The opening page is a doozy on all counts. It's a deep-focus fan's dream: A streetside cafe patron holds an agony-aunt letter in the extreme foreground as a sidewalk meets at a corner and extends diagonally off the page in two directions. A doughy couple prances along, faceless and bespeckled with dots, while trucks and cars cram the street running parallel to the sidewalk. Virtually none of it "makes sense," strictly speaking, but boy oh boy do you feel like you've been dropped into a new world. The tangle of both snakes and gasoline pump lines on the following spread make it even clearer that navigation's gonna be a bitch.
So that's the "Difficult." Where's the "Loves"? In the story -- yes, there is one! -- that's where. A pair of estranged snakes reunite for a trip to Trollhättan, "the first truly erotic city," where the female hopes to put their lingering issues and complicated, sticky past to rest with the use of psychotropic erotic pottery on display there...but they have to act fast, because pretty soon they're gonna bulldoze the place and build a strip mall. Would you believe this is enormously affecting, despite the fact that it's about knitwear-sporting snakes?
In the book's center spread, the strange effects of drinking from the pots take hold. First they revisit their own painful memories in vivid detail, depicted in a tight, borderless six-panel grid. O'Connell captions each panel with an incisive, evocative phrase that will resonate so strongly with anyone who has some relationship regrets in their own past that for a moment you'll forget you're looking at snakes in a bar or on a road trip. "I remember a time I was sick & you left me alone." "I remember a freezing holiday & just a dial tone." Next, they magically journey into the life and death of one of the pot's previous users, a handmaiden buried with her plague-ridden mistress in the reaches of time. Against a rich gray inkwash O'Connell draws a straightforward portrait of the lady abed, her slain horse at her feet; to the left is a block of straight prose, in cursive, recounting the preparation and burial process from the handmaiden's perspective. Both these pages are literally covered up, occluded by photocopied photos of real pottery by artist Marion Lundgren, printed out on brightly colored construction paper and paperclipped to the pages beneath. You feel like you're lifting up a curtain, piercing a veil, making the sadness beneath all the more forbidden and vulnerable and poignant. It's a brilliantly lo-fi way to achieve a sophisticated effect.
Then the whole thing jumps "one year later," and the place where this mystical journey into profound personal heartbreak and loss happened has been converted to a gaudy consumer mecca. The subtle, almost staid curves and bulges of the original erotic pottery have been commercialized and sensationalized into a series of boutiques with cock and cunt shapes looming and gaping from every pitcher and pot.
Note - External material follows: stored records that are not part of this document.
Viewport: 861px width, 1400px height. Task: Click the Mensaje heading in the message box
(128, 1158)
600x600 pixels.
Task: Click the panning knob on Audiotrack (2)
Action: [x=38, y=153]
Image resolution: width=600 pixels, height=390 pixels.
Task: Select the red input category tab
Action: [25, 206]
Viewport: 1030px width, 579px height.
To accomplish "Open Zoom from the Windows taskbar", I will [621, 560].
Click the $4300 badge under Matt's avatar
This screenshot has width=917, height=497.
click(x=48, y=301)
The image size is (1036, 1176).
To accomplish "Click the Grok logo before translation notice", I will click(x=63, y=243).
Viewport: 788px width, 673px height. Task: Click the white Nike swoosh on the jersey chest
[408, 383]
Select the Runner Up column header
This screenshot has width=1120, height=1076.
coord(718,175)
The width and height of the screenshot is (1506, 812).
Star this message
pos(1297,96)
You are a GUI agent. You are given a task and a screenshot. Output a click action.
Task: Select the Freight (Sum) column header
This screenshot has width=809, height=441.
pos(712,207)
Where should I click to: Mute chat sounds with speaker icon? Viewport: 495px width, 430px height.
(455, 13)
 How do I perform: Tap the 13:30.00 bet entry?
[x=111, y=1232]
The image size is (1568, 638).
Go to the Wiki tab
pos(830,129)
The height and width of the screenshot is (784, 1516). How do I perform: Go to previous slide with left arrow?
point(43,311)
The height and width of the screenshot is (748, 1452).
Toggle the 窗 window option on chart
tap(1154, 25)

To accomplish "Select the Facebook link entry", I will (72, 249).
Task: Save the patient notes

The originals (snakes still inside them, it seems) are stolen and used as inspiration for the final challenge on the America's Next Top Nail Artist reality show. The snakes' lovers' coil is converted into that kinda gross squiggle of super-long fingernails, their scale patterns are echoed by the scarf of the contestant and the tie of the host, and the final words of the comic are "TRUST NO ONE." If you really wanna reference Brian Chippendale, this is very very Ninja, with its themes of gentrification, commercialization, and loss of true emotional and artistic freedom. But it's even more bitterly satirical, with little of Chippendale's playfulness and ultimately optimism to leaven it. Unapologetically sad and angry and strong. Difficult, yes. Love, yes.